━━ THE DATA

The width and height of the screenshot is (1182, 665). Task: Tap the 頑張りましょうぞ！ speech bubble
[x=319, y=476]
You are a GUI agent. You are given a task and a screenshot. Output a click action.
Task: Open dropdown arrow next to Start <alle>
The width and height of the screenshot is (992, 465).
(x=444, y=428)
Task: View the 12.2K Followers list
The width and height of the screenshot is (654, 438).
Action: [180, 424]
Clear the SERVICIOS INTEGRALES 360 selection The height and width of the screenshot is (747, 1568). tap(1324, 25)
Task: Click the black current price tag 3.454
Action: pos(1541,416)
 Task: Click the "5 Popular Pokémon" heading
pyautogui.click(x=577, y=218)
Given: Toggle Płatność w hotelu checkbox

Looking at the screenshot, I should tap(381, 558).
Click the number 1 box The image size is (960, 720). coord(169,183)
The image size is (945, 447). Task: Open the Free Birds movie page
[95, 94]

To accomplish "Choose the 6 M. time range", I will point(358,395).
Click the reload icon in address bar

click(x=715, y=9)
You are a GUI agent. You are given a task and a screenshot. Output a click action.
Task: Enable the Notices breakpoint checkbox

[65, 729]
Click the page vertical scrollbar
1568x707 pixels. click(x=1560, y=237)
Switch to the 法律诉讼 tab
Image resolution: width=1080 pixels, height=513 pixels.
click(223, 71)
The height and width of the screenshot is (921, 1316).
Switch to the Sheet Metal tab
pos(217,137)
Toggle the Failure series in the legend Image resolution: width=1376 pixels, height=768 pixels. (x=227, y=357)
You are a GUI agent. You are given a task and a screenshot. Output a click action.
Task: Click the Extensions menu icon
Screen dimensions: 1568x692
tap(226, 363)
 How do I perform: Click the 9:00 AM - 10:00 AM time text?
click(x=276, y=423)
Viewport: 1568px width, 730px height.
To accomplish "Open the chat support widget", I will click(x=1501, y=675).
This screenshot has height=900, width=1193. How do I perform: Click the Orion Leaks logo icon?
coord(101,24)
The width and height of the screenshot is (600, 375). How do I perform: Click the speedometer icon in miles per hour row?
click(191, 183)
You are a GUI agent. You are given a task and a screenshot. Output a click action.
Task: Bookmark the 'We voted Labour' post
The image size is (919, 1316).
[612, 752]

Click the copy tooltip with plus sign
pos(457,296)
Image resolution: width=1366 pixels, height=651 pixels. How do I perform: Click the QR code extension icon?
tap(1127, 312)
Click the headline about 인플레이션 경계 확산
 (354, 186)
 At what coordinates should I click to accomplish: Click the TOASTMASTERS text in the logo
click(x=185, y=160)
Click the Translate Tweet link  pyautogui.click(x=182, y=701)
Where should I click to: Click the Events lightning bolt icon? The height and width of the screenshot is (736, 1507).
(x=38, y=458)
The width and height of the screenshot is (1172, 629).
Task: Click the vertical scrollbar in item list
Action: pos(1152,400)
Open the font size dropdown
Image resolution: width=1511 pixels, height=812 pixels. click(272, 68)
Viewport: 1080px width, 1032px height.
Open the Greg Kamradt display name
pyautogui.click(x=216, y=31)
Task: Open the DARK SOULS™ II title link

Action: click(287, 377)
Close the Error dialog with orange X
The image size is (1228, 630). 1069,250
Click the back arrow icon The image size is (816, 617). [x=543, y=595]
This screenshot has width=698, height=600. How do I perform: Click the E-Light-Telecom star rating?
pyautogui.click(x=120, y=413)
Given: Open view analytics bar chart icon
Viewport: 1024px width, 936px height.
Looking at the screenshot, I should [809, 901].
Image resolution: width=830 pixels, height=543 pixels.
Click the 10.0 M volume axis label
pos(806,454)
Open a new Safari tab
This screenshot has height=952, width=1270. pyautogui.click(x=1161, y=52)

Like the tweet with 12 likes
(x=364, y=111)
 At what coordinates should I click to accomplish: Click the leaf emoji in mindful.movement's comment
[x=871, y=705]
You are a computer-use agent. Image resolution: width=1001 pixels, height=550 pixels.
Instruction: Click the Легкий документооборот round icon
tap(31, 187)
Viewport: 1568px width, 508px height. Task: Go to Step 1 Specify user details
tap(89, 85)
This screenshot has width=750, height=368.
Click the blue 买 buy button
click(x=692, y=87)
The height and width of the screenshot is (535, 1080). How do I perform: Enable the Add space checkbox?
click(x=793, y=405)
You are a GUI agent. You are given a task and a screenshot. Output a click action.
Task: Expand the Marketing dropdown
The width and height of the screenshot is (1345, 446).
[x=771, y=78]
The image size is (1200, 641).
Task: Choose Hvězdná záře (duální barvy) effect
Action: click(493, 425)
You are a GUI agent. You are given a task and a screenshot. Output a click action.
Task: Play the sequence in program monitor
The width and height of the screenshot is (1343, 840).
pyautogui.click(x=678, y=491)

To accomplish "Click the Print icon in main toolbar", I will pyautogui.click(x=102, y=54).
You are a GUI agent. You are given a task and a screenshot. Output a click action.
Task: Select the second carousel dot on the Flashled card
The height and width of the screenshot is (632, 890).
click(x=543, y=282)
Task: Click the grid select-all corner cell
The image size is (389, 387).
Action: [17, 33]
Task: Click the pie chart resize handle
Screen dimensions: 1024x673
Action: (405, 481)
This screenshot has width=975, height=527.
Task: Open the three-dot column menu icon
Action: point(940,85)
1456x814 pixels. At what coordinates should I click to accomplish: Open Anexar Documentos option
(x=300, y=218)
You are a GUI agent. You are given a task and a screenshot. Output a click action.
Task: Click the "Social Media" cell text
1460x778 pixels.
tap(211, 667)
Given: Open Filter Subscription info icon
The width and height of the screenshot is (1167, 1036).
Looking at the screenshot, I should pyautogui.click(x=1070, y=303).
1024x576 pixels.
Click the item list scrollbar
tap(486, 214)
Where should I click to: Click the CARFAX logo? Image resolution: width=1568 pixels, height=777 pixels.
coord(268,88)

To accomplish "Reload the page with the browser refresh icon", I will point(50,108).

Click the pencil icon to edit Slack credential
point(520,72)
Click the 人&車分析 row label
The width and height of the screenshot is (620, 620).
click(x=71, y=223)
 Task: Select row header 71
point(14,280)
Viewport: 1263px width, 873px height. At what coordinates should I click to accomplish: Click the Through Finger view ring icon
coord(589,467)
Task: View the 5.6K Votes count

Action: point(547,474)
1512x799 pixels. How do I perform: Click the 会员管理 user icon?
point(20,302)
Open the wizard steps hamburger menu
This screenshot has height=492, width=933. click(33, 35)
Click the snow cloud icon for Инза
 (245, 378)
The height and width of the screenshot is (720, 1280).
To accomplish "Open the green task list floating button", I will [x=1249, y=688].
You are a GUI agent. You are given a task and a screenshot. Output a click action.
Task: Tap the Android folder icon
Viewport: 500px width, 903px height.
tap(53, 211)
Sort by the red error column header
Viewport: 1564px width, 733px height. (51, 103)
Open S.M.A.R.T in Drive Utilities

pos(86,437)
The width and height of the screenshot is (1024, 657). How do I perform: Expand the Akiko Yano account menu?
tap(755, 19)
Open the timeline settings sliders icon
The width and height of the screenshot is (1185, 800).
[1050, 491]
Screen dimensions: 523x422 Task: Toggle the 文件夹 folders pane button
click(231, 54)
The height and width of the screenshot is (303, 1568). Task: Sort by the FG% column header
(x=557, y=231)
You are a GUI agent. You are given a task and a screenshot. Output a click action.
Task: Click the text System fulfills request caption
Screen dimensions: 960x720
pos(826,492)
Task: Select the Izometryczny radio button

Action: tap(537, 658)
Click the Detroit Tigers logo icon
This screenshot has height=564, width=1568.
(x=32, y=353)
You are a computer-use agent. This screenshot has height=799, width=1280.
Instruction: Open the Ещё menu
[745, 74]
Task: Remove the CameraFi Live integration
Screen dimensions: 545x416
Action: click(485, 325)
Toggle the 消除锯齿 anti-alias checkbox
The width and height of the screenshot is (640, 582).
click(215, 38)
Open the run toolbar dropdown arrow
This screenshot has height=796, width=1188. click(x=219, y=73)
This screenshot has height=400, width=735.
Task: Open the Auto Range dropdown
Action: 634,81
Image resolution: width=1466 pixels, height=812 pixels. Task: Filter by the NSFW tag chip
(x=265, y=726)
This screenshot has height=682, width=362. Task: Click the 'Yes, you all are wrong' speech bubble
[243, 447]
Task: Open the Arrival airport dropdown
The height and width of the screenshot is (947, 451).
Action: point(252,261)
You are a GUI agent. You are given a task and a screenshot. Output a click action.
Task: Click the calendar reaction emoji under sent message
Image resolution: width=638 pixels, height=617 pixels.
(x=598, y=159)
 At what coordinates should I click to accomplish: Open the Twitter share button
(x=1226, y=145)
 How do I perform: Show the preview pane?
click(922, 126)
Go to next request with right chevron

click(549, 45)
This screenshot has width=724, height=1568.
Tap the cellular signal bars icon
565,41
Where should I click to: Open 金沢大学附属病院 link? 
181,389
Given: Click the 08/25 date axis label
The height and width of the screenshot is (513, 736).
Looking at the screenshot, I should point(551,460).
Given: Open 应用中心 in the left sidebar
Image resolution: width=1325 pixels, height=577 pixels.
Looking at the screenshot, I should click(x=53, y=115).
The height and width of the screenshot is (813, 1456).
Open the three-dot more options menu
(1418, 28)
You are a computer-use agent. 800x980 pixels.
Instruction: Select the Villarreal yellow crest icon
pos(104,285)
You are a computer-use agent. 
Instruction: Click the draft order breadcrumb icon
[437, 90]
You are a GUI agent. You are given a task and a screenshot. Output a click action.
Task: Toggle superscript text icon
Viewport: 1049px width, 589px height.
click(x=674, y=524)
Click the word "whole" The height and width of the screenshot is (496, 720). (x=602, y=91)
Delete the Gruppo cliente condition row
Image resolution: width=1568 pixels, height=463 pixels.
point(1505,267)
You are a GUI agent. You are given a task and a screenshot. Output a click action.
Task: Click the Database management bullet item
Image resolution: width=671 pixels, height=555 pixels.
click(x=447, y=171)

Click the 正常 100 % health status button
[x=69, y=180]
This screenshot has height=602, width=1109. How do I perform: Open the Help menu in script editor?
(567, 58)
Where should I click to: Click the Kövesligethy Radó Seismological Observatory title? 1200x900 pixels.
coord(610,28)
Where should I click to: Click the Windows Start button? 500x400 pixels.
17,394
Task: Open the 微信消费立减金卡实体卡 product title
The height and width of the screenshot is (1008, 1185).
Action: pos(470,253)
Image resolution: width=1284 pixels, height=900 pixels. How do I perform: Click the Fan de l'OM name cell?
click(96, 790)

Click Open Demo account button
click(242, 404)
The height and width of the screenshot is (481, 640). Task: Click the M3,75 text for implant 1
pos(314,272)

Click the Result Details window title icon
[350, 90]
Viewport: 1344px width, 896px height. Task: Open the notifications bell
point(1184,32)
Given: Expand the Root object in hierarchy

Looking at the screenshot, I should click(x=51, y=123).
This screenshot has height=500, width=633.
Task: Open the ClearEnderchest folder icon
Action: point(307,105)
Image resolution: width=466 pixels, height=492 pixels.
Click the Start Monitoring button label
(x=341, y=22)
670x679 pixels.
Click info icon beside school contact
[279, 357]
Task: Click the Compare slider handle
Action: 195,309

━━━━

Repeat, without changes, every line from the one that contains "Viewport: 1344px width, 896px" through the final line of the data.

Viewport: 1344px width, 896px height. Task: Open the notifications bell
point(1184,32)
Given: Expand the Root object in hierarchy

Looking at the screenshot, I should click(x=51, y=123).
This screenshot has height=500, width=633.
Task: Open the ClearEnderchest folder icon
Action: point(307,105)
Image resolution: width=466 pixels, height=492 pixels.
Click the Start Monitoring button label
(x=341, y=22)
670x679 pixels.
Click info icon beside school contact
[279, 357]
Task: Click the Compare slider handle
Action: 195,309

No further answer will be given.